**Source extract:**
The question is not whether London Breed, the San Fran Mayor can bring the town back. The real question is why should it be brought back? More crime, more corruption, more elitism, more homelessness? Businesses, large and small are leaving town and those that stay are having their workers stay at home—it is safer for them that way.
“The conflict between progressives and moderate Democrats here is over how to reconcile social justice goals with the despair evident within 30 seconds of setting foot on the downtown thoroughfare of Market Street, where drug users make little effort to hide pipes or syringes and the stench of human waste comes in waves. Drug dealers seemingly operate with impunity. The homeless huddle in the doorways of shuttered businesses, their bodies often riddled with sores and scabs.
There is no fight between moderate and progressive Democrats. The two wings of that Party are Socialist and Totalitarian—with either in control San Fran will not stop its collapse. Does it matter if Breed, Weiner or Pelosi run San Fran? This is a town in the midst of a slow motion suicide.

**Supplied entries:**
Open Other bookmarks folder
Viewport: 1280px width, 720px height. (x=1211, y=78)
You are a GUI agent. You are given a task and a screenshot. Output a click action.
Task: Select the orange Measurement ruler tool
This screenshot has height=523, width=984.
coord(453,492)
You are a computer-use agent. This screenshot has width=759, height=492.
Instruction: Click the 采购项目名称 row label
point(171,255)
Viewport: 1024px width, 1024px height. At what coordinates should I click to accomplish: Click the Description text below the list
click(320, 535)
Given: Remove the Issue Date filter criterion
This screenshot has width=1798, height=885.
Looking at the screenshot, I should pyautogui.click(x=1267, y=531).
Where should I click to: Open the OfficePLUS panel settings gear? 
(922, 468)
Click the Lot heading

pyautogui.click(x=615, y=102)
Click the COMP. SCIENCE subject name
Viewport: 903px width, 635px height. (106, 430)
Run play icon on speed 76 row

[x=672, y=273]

**Work instruction:** Pick up the commentary on San Francisco's decline under Mayor London Breed after its final sentence and carry it forward.

**Exercise response:**
Can London Breed bring back San Francisco?
Alexander Nazaryan, Yahoo News, 2/18/22
San Francisco is only the 17th-most-populous city in the United States, but its politics are, with all due respect, vastly more consequential than those of Jacksonville, Fla., (12) or Columbus, Ohio (14). These hill-studded 47 square miles are a crucible of American liberalism, not to mention the nerve center of Silicon Valley. It is also a study of brutal contrasts, where homeless men in rags watch self-driving Jaguars navigate past yoga studios.
Today, the city that paved the way on same-sex marriage and cannabis is facing a grueling and unglamorous challenge: how to keep to its progressive ideals while also keeping people safe amid widely available hard drugs, a police force struggling with recruitment, unaffordable housing and — not least of all — a pandemic that has drained so much life from this famously lively city.
Even though crime has not increased in many categories, burglaries have soared and the mood in the city is markedly dour. And while population decline has been pronounced across all of California, it has been “particularly severe,” as the Wall Street Journal put it, in the greater San Francisco Bay Area, with new arrivals nearly halving in 2020 and departures jumping by 21 percent.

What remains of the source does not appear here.